COVID-19 vaccines shown to protect at-risk patients

"COVID vaccine centre" sign
"COVID vaccine centre" sign

Tim Dennell / Flickr cc

The Pfizer/BioNTech and AstraZeneca/Oxford COVID-19 vaccines are as effective at preventing symptomatic illness in people with underlying medical conditions as in the rest of the population, finds a real-world study of more than 1 million at-risk UK residents.

In the observational study, published late last week on the khub preprint server, a team led by Public Health England (PHE) researchers mined the electronic medical records of more than 700 general-practice clinics across the country, representing 10% of the population. They also conducted sentinel antibody testing from December 2020 to May 2021.

While the authors noted that advanced age poses the greatest risk of COVID-19–related hospitalization or death, some underlying conditions have been tied to increased risk. Examples include diabetes, neurologic disease, illnesses or treatments that weaken the immune system (eg, blood cancers, HIV, chemotherapy), and chronic heart, kidney, and liver disease.

Reduced antibody responses have also been noted after two vaccine doses in patients with blood cancers and transplant recipients.

Immune response, vaccine effectiveness

Overall, COVID-19 vaccination generated similar antibody responses in both at-risk patients and their healthy peers. Among immunocompromised patients, however, 70% had coronavirus antibodies after one dose, versus 95% among their non-immunosuppressed counterparts. Reduced antibody levels were observed in immunocompromised patients (-68%) and those with chronic respiratory disease (-65%) after one dose.

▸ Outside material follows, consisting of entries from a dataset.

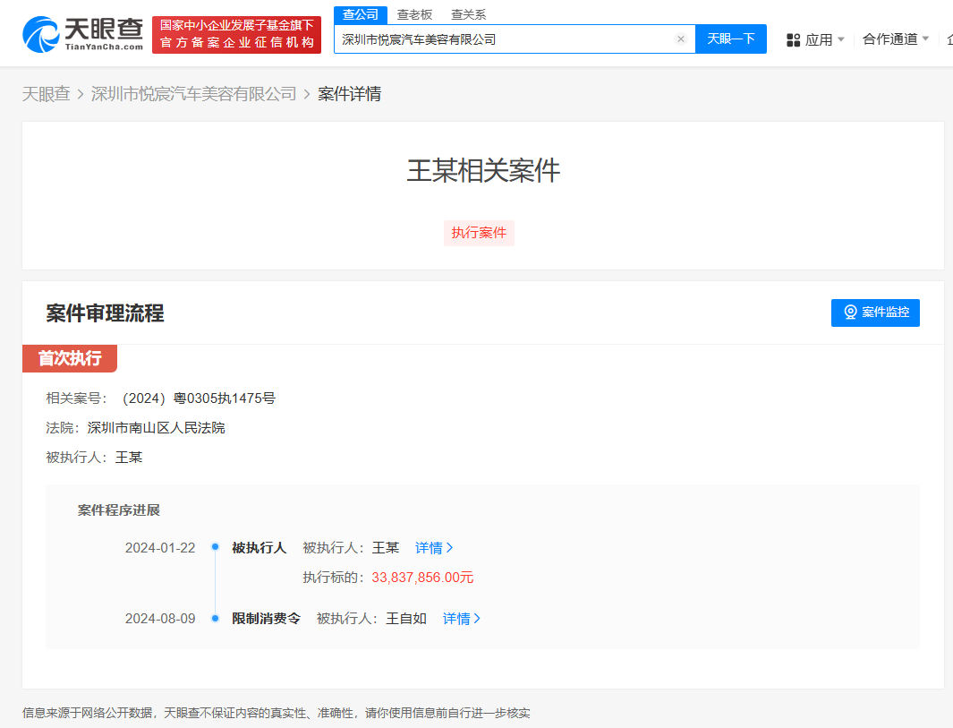
Task: Select the 首次执行 status label
Action: pos(69,358)
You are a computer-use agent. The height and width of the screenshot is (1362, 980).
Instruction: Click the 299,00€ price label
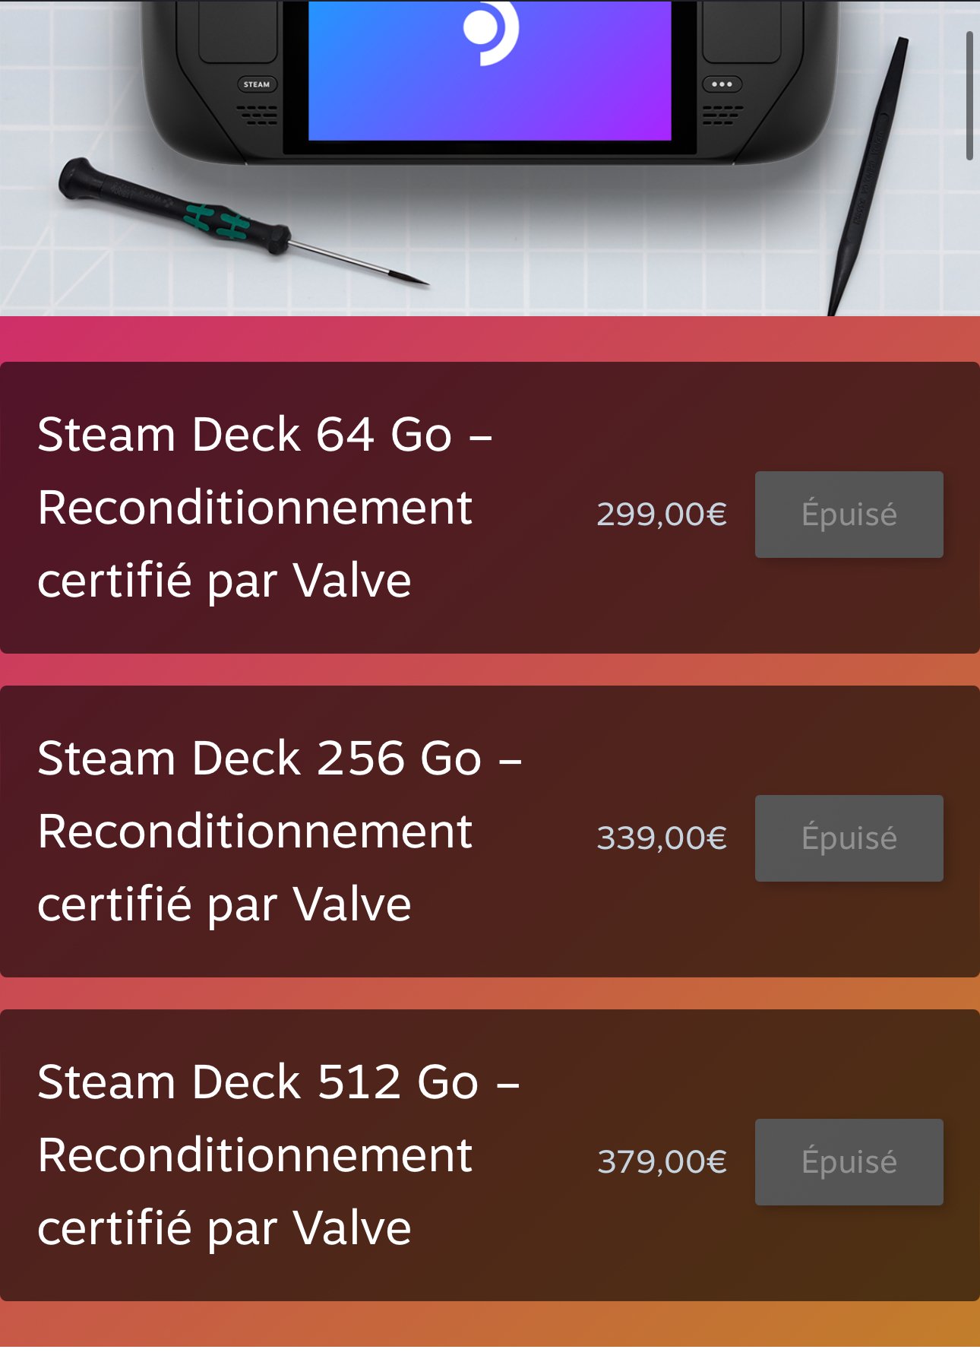[662, 515]
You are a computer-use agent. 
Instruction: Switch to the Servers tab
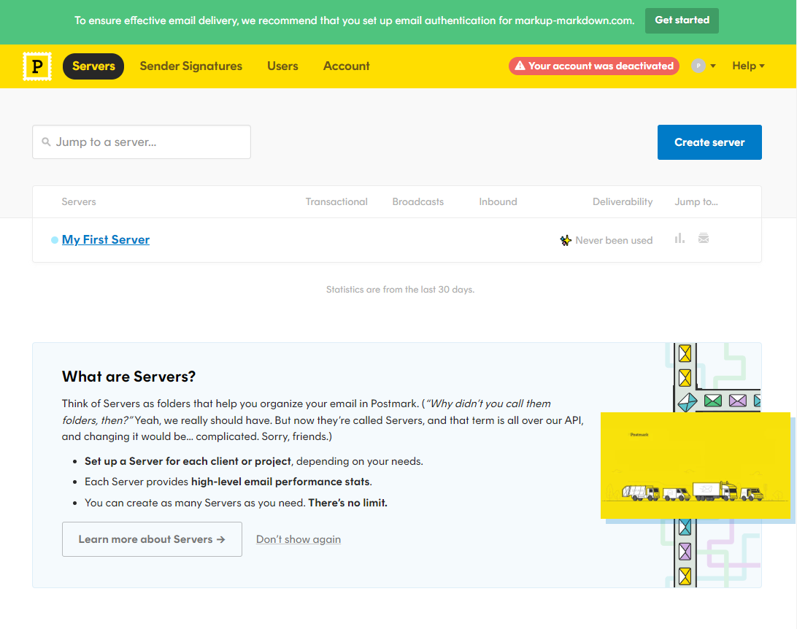(x=93, y=66)
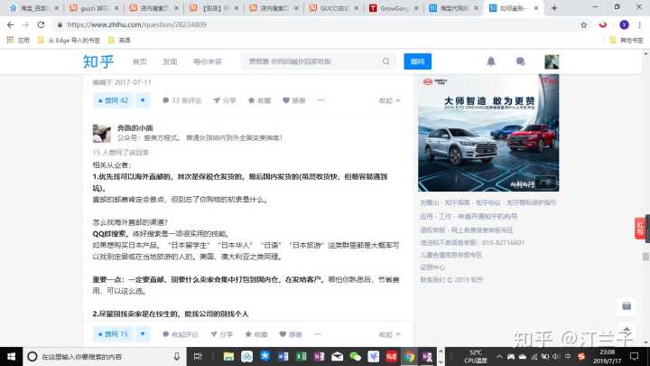Click the 知乎 logo
650x366 pixels.
[x=97, y=61]
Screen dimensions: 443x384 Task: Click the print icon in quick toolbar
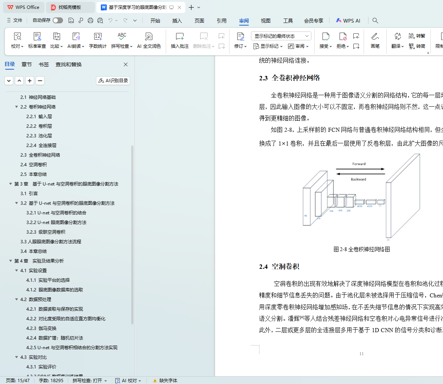(90, 20)
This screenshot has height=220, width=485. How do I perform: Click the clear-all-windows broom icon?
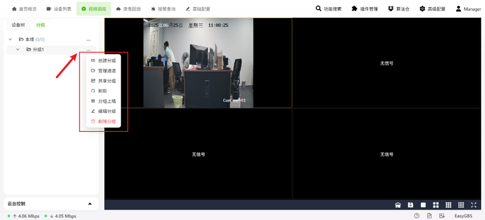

As in previous studies, the proportion of coronavirus antibody-positive vaccinees after the first dose was initially higher with the Pfizer vaccine, but the proportions converged after 4 weeks.

In the entire cohort, one dose of any vaccine was roughly 60% effective. Two doses of the Pfizer vaccine were 93.3% effective in patients 16 to 64 years, while they were 78.0% effective with the AstraZeneca vaccine. Among patients 65 years and older, the Pfizer vaccine was 86.7% effective, compared with 76.4% with AstraZeneca.

Two doses of the Pfizer vaccine were 89% effective in at-risk patients 65 years and older, versus 80% with the AstraZeneca vaccine. In at-risk patients 16 to 64 years, two doses of the AstraZeneca vaccine were 81% effective (no data were available for this age-group for Pfizer).

Vaccine effectiveness against symptomatic infection was only 4.0% in the immunocompromised group after one dose of either vaccine, but a second dose showed good effectiveness: 73.0% with Pfizer, 74.6% with AstraZeneca.

Big benefits from second dose

The study authors said that while more data are needed, particularly on vaccine effectiveness against severe disease in immunocompromised patients, "protection against hospitalisation and death in risk groups is expected to be greater than protection against symptomatic disease, as has been seen in studies of the general population."

The researchers recommend that immunosuppressed patients talk with their doctors about the best infection-prevention strategy for them and that their household members also be immunized. "It is vital that anyone with an underlying condition gets both doses, especially people with weakened immune systems as they gain so much more benefit from the second dose," coauthor Mary Ramsay, MBBS, head of immunization at PHE, said in a PHE news release.

In regions with high numbers of COVID-19 cases, "there may be a case for reducing the interval between doses in order to maximise coverage," the authors wrote. "However, other studies have suggested that longer dosing intervals result in improved immune response, therefore such a move may be counterproductive."

According to the news release, a modeling analysis that PHE conducted with Cambridge University estimated that the country's COVID-19 vaccination program had prevented 30,300 deaths and 8.2 million infections by Jun 25. Likewise, vaccines had prevented roughly 7,000 hospitalizations in those 65 to 74 years, 18,000 hospitalizations in those 75 to 84, and 21,300 hospitalizations in those 85 and older by Jun 27.